Esta semana leía, en el periódico español El Mundo, una noticia que me llamó mucho la atención: según sugiere un estudio dirigido por Paul K. Piff, del Departamento de Psicología de la Universidad de California en Berkeley, los individuos de clase alta pueden ser más propensos a comportarse de forma menos ética que los de clase baja. Para su estudio, los profesionales entendieron como individuos de clase alta a aquellos con más riqueza, prestigio profesional y nivel educativo.

El equipo de psicólogos de Berkeley desarrolló una serie de experimentos de laboratorio que sirvieron para demostrar que las personas de rango social alto fueron más proclives a tomar decisiones poco éticas, robar, mentir, engañar para aumentar sus posibilidades de llevarse un premio y aprobar comportamientos incorrectos en el trabajo. Los autores de esta investigación defienden que uno de los elementos que explica esta tendencia de la gente de rango alto a tener comportamientos menos éticos se debe a que tienen, una actitud más favorable hacia la avaricia. Según los psicólogos, este comportamiento poco ético ligado a la clase alta es independiente de la edad, el género, la etnia, las creencias religiosas y la orientación política.

Así como nosotros poseemos las cosas, ellas también nos poseen a nosotros en distintas proporciones. La avaricia nos convierte en esclavos del miedo a perder lo que poseemos. Es por eso que debemos evitar aferrarnos a todo lo material, porque cuanto más fuerte es el hilo que nos une a los trofeos que ganamos, al nuevo coche que nos compramos, al reloj tan caro que llevamos, a la chaqueta de cuero con la que vestimos, más nos alejamos de aquello que verdaderamente importa. No en vano, la avaricia pone de manifiesto nuestras carencias interiores que intentamos suplir consiguiendo todo lo que nuestra sociedad identifica con el éxito.

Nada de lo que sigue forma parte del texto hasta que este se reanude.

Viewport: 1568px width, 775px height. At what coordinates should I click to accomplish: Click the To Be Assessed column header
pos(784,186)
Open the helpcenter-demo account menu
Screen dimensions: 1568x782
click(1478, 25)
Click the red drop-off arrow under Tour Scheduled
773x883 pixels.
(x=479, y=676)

Sin embargo, en este proceso solemos perdernos a nosotros mismos. Y es que por mucho que intentemos llenar el vacío con las dosis de placer y satisfacción que nos proporciona el consumo a corto plazo, nunca tendremos suficiente. Si aspiramos a lograr un bienestar interno duradero y sostenible, debemos enfrentarnos a nuestro malestar, cuestionando nuestro sistema de creencias, valores y prioridades.

Otra investigación científica fue realizada por el profesor George F. Lowenstein, de la Universidad de Pittsburg, nieto de Sigmund Freud. Lo que él quería era encontrar la relación entre el bienestar emocional y la abundancia material. El profesor convocó a dos grupos de 50 personas para realizar el particular experimento. Repartió 3.000 euros a cada integrante del primer grupo, con la condición de que debían gastar todo el dinero en ellos mismos. Podían comprarse lo que quisieran. Dio la misma cantidad a los del segundo pero a condición de que lo gastaran en regalos para sus seres queridos.

Los análisis concluyeron que el 97% de las personas que se habían gastado el dinero en regalos para otros contaban con ratios de felicidad mucho más elevados que los que lo habían gastado en sí mismos. Así, Loewenstein demostró científicamente que la avaricia es la reina del exceso, y, paradójicamente, vive en la escasez más extrema. No en vano la persona avara se roba a sí misma la oportunidad de ser generosa. Y es precisamente esa capacidad de disfrutar la generosidad la que nos hace ricos, y no los bienes que atesoramos.

Pero hay otra manera de ver esta cualidad menor. La avaricia es también no dar lo mejor de ti mismo, no esforzarte por compartir tu talento, tu “don” con los demás. Es conformarte con la mediocridad y rendirte ante las dificultades. El hecho de jugar a ser pequeño no le sirve al mundo. No es nada iluminador el encogerte para que otras personas cerca de ti no se sientan inseguras. Se trata de no ser "víctima" de la realidad que nos envuelve, sino protagonista del guión que co-creamos.
Qué duda cabe entonces, que por su perjuicio para el Universo y para cada uno de nosotros, como dijera Mahatma Gandhi, “Los grilletes de oro son mucho peores que los de hierro”.